Blick in die Privatsphäre
Auch die Mondfinsternis, ja das gesamte Setting ist aus "Perfetti sconosciuti" übernommen worden. Noch entscheidender aber ist die Baugleichheit bei den Dialogen und Pointen – alle nahezu wortwörtlich aus dem Italienischen ins Deutsche übersetzt. Schon während der Vorspeise destilliert sich das abendfüllende Gesprächsthema heraus: Es sind die privaten Daten, die wir alle auf unseren Mobiltelefonen gespeichert haben.
"Ist doch tragisch! Die ganze Familie zerbricht wegen einer SMS."
"Wohl eher wegen einer 22-jährigen Schlampe."
"Wenn ich mit einem Mädchen rumficke, dann lösche ich die SMS doch wenigstens."
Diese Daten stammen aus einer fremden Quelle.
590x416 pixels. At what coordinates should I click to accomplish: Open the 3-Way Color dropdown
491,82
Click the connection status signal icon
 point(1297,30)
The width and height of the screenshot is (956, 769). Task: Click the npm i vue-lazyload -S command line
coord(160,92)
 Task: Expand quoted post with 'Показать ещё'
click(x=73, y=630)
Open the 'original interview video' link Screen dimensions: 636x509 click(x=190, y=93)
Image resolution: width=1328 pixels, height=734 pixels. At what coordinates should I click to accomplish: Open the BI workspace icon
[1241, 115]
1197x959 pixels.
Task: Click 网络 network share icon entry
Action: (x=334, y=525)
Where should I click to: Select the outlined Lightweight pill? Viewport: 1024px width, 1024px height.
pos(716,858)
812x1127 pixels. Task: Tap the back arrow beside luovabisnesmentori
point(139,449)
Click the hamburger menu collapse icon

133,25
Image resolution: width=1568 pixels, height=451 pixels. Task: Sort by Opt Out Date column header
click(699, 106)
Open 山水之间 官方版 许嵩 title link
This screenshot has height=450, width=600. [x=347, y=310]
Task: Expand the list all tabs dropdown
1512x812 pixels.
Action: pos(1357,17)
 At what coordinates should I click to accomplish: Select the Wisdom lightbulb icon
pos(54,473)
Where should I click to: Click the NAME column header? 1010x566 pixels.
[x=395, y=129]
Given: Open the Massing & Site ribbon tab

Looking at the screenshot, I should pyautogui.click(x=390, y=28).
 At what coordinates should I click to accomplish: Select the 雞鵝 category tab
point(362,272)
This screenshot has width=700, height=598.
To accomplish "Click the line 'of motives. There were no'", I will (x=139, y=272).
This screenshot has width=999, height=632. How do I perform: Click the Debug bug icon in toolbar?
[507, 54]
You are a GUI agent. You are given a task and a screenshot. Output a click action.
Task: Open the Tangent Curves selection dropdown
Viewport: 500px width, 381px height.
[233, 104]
"Interessant. Seht ihr das auch so?"
Da jeder in der Runde großspurig beteuert, keine Geheimnisse vor seinem Partner zu haben, hat Eva die Idee zu einem Spiel. Alle sieben müssen ihre Handys auf den Tisch legen und während des gesamten Abends die ankommenden Textnachrichten laut vorlesen, sämtliche Bilder zeigen und jeden eingehenden Anruf auf Lautsprecher stellen. Der Esstisch wird zum Spieltisch.
"Was soll denn daran witzig sein, Eva?"
"Verheimlichst du uns was?"
"Ich habe eher Angst, dass du was zu verheimlichen hast. Wenn du eine Affäre hast, dann will ich es nämlich gar nicht wissen."
"Also, wenn ich eine Affäre hätte, würde ich wohl kaum das Spiel vorschlagen."
Freundschaften werden erschüttert
Es sind vor allem die Männer, die zunächst auffallend cool tun, deren Schweißperlen auf der Stirn aber bereits eine Garantie sind für diverse Enthüllungen, von denen hier natürlich keine verraten wird. Doch spätestens, wenn Leo und Pepe – unbemerkt von den anderen – ihre Handys tauschen, wird aus dem Spiel Ernst. Dann jagt eine Entblößung die nächste. Die Beziehungen und Freundschaften werden bis in ihre Grundfesten erschüttert.
"Jemand hat ein Telegramm bekommen."
"Richtig. Ich habe ja neuerdings Telegramm. Was habe ich da wohl bekommen?"
"Ein Foto von X."
"Oh!"
"Was ist das für ein Foto?"
"Ist privat."
"Spiel das Spiel!"
"Nein."
"Heute Abend ist nichts privat."
"Nein."
"Mach' die Hand da weg!"
"Nein."
"Das perfekte Geheimnis" ist eine launige Konversationskomödie, oft näher an einem Boulevardstück als einer scharfzüngigen Satire. Aber die Pointen sitzen, das Tempo ist hoch und das Timing stimmt auch.
Eine universelle Geschichte
Die Eins-zu-eins-Kopie unterstreicht die Universalität der italienischen Geschichte. Anders ausgedrückt: Keines der Remakes existiert, weil es an den jeweiligen Kulturkreis hat angepasst werden müssen. Welche Unterschiede sollten das auch sein beim Thema Fremd- und Hintergehen, also den Heimlichtuereien? All diese Remakes gibt es nur, damit die Kinogänger – egal wo auf der Welt – die Geschichte mit ihren Stars erleben können. Das erinnert an ein Phänomen der 1960er- und 70er-Jahre, als es von so ziemlich jedem fremdsprachigen Hit auch eine deutsche Coverversion gab.
"Keine Geheimnisse. Oder doch?"
"Lassen wir die Hosen runter!"
"Oh ja, das ist lustig."
Der beste Witz aber ist, dass die vier Männer der Runde alte Schulfreunde sein sollen. Denn gespielt werden sie von Wotan Wilke Möhring, 52, Florian David Fitz, 44, Elyas M’Barek, 37, und Frederick Lau, 30. Gut, dass Letzterer schon so alt aussieht und Möhring mit seinen 52 Lenzen noch so jung. Offenbar ist es hierzulande nicht möglich, vier zugkräftige Mimen aus einer Altersgruppe zusammenzubringen. Deutschland leidet eben unter akutem Filmstar-Mangel.